A Florida jury convicted petitioner Timothy Hurst of first-degree murder for killing a co-worker and recommended the death penalty. The court sentenced Hurst to death, but he was granted a new sentencing hearing on appeal. At resentencing, the jury again recommended death, and the judge again found the facts necessary to sentence Hurst to death. The Florida Supreme Court affirmed, rejecting Hurst's argument that his sentence violated the Sixth Amendment in light of Ring v. Arizona, 536 U.S. 584, 122 S. Ct. 2428, 153 L. Ed. 2d 556, in which U.S. Supreme Court found unconstitutional an Arizona capital sentencing scheme that permitted a judge rather than the jury to find the facts necessary to sentence a defendant to death. Hurst challenged the decision.
Did the Florida capital sentencing scheme violate the Sixth Amendment, thereby, making Hurst’s death sentence unconstitutional?

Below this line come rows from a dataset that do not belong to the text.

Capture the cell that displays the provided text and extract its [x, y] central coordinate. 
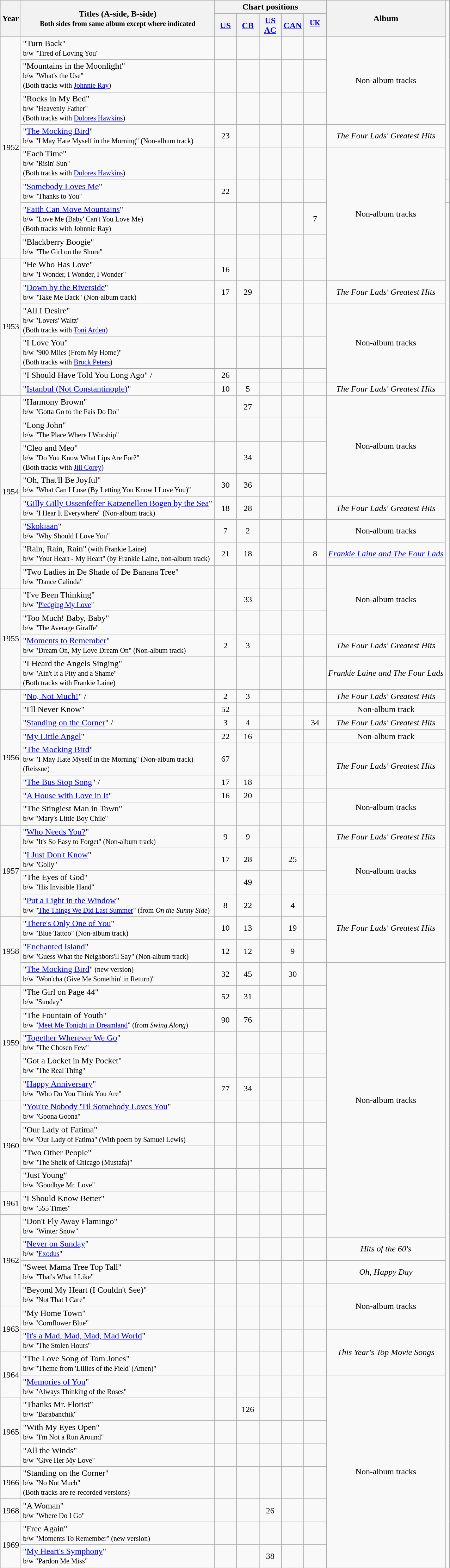
20 [248, 796]
"I Just Don't Know"b/w "Golly" [118, 860]
29 [248, 292]
23 [226, 136]
"All I Desire"b/w "Lovers' Waltz"(Both tracks with Toni Arden) [118, 320]
Year [11, 18]
"Faith Can Move Mountains"b/w "Love Me (Baby' Can't You Love Me)(Both tracks with Johnnie Ray) [118, 219]
"The Mocking Bird" (new version)b/w "Won'cha (Give Me Somethin' in Return)" [118, 975]
"Two Ladies in De Shade of De Banana Tree"b/w "Dance Calinda" [118, 577]
"A House with Love in It" [118, 796]
32 [226, 975]
"Free Again"b/w "Moments To Remember" (new version) [118, 1534]
"The Love Song of Tom Jones"b/w "Theme from 'Lillies of the Field' (Amen)" [118, 1364]
"A Woman"b/w "Where Do I Go" [118, 1512]
33 [248, 600]
"I Should Have Told You Long Ago" / [118, 376]
"My Heart's Symphony"b/w "Pardon Me Miss" [118, 1558]
Album [386, 18]
"You're Nobody 'Til Somebody Loves You"b/w "Goona Goona" [118, 1112]
1969 [11, 1546]
"I'll Never Know" [118, 710]
"I Should Know Better"b/w "555 Times" [118, 1204]
67 [226, 760]
USAC [270, 25]
UK [315, 25]
"Cleo and Meo" b/w "Do You Know What Lips Are For?"(Both tracks with Jill Corey) [118, 458]
76 [248, 1021]
"The Bus Stop Song" / [118, 783]
36 [248, 486]
"It's a Mad, Mad, Mad, Mad World"b/w "The Stolen Hours" [118, 1341]
"Blackberry Boogie"b/w "The Girl on the Shore" [118, 247]
1953 [11, 327]
1964 [11, 1376]
"Just Young"b/w "Goodbye Mr. Love" [118, 1181]
1956 [11, 758]
"Happy Anniversary"b/w "Who Do You Think You Are" [118, 1090]
1952 [11, 147]
This Year's Top Movie Songs [386, 1353]
CB [248, 25]
"Down by the Riverside"b/w "Take Me Back" (Non-album track) [118, 292]
1963 [11, 1330]
31 [248, 997]
"Memories of You"b/w "Always Thinking of the Roses" [118, 1387]
"No, Not Much!" / [118, 697]
"Moments to Remember"b/w "Dream On, My Love Dream On" (Non-album track) [118, 646]
13 [248, 929]
Chart positions [270, 7]
"Never on Sunday"b/w "Exodus" [118, 1250]
US [226, 25]
1957 [11, 871]
"Standing on the Corner" / [118, 723]
"I Love You"b/w "900 Miles (From My Home)"(Both tracks with Brock Peters) [118, 353]
25 [293, 860]
"There's Only One of You"b/w "Blue Tattoo" (Non-album track) [118, 929]
"Harmony Brown"b/w "Gotta Go to the Fais Do Do" [118, 407]
1954 [11, 492]
1962 [11, 1261]
1965 [11, 1434]
"My Home Town"b/w "Cornflower Blue" [118, 1319]
90 [226, 1021]
"The Fountain of Youth"b/w "Meet Me Tonight in Dreamland" (from Swing Along) [118, 1021]
Oh, Happy Day [386, 1273]
"Two Other People"b/w "The Sheik of Chicago (Mustafa)" [118, 1158]
"Too Much! Baby, Baby"b/w "The Average Giraffe" [118, 623]
"Who Needs You?"b/w "It's So Easy to Forget" (Non-album track) [118, 837]
1959 [11, 1043]
CAN [293, 25]
"Got a Locket in My Pocket"b/w "The Real Thing" [118, 1066]
"I've Been Thinking"b/w "Pledging My Love" [118, 600]
"He Who Has Love"b/w "I Wonder, I Wonder, I Wonder" [118, 269]
"Turn Back"b/w "Tired of Loving You" [118, 48]
Titles (A-side, B-side)Both sides from same album except where indicated [118, 18]
"With My Eyes Open"b/w "I'm Not a Run Around" [118, 1434]
1958 [11, 951]
"Rocks in My Bed"b/w "Heavenly Father"(Both tracks with Dolores Hawkins) [118, 108]
45 [248, 975]
"Each Time"b/w "Risin' Sun"(Both tracks with Dolores Hawkins) [118, 164]
"Beyond My Heart (I Couldn't See)"b/w "Not That I Care" [118, 1295]
"The Girl on Page 44"b/w "Sunday" [118, 997]
"Somebody Loves Me"b/w "Thanks to You" [118, 191]
"I Heard the Angels Singing"b/w "Ain't It a Pity and a Shame"(Both tracks with Frankie Laine) [118, 673]
"Standing on the Corner"b/w "No Not Much"(Both tracks are re-recorded versions) [118, 1484]
"Thanks Mr. Florist"b/w "Barabanchik" [118, 1410]
"Long John"b/w "The Place Where I Worship" [118, 430]
126 [248, 1410]
"Oh, That'll Be Joyful"b/w "What Can I Lose (By Letting You Know I Love You)" [118, 486]
49 [248, 883]
77 [226, 1090]
"Together Wherever We Go"b/w "The Chosen Few" [118, 1044]
"Rain, Rain, Rain" (with Frankie Laine)b/w "Your Heart - My Heart" (by Frankie Laine, non-album track) [118, 554]
1961 [11, 1204]
"Sweet Mama Tree Top Tall"b/w "That's What I Like" [118, 1273]
"Mountains in the Moonlight"b/w "What's the Use"(Both tracks with Johnnie Ray) [118, 76]
21 [226, 554]
1955 [11, 639]
"The Mocking Bird"b/w "I May Hate Myself in the Morning" (Non-album track)(Reissue) [118, 760]
"The Stingiest Man in Town"b/w "Mary's Little Boy Chile" [118, 814]
27 [248, 407]
"All the Winds"b/w "Give Her My Love" [118, 1456]
"Istanbul (Not Constantinople)" [118, 389]
"Gilly Gilly Ossenfeffer Katzenellen Bogen by the Sea"b/w "I Hear It Everywhere" (Non-album track) [118, 508]
1968 [11, 1512]
"Skokiaan"b/w "Why Should I Love You" [118, 531]
"My Little Angel" [118, 737]
"Don't Fly Away Flamingo"b/w "Winter Snow" [118, 1227]
"Put a Light in the Window"b/w "The Things We Did Last Summer" (from On the Sunny Side) [118, 906]
"Enchanted Island"b/w "Guess What the Neighbors'll Say" (Non-album track) [118, 951]
1960 [11, 1147]
Hits of the 60's [386, 1250]
19 [293, 929]
"The Eyes of God"b/w "His Invisible Hand" [118, 883]
5 [248, 389]
1966 [11, 1484]
"Our Lady of Fatima"b/w "Our Lady of Fatima" (With poem by Samuel Lewis) [118, 1135]
"The Mocking Bird"b/w "I May Hate Myself in the Morning" (Non-album track) [118, 136]
38 [270, 1558]
Provide the (x, y) coordinate of the cell's center where the given text is located.  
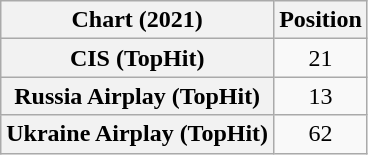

The Court held that the Florida's capital sentencing scheme violates the Sixth Amendment in light of Ring. According to the Court, any fact that would expose the defendant to a greater punishment than that authorized by the jury’s guilty verdict was an “element” that must be submitted to a jury. In the case at bar, Hurst’s death sentence violated the Sixth Amendment where the maximum punishment he could have received without any judge-made findings was life in prison without parole, a judge had increased his authorized punishment based on her own fact-finding, and the existence of an advisory jury verdict did not impact whether Fla. Stat. § 921.141(3) required a judge to make the critical findings necessary to impose the death penalty. Accordingly, the judgment of the lower court was reversed.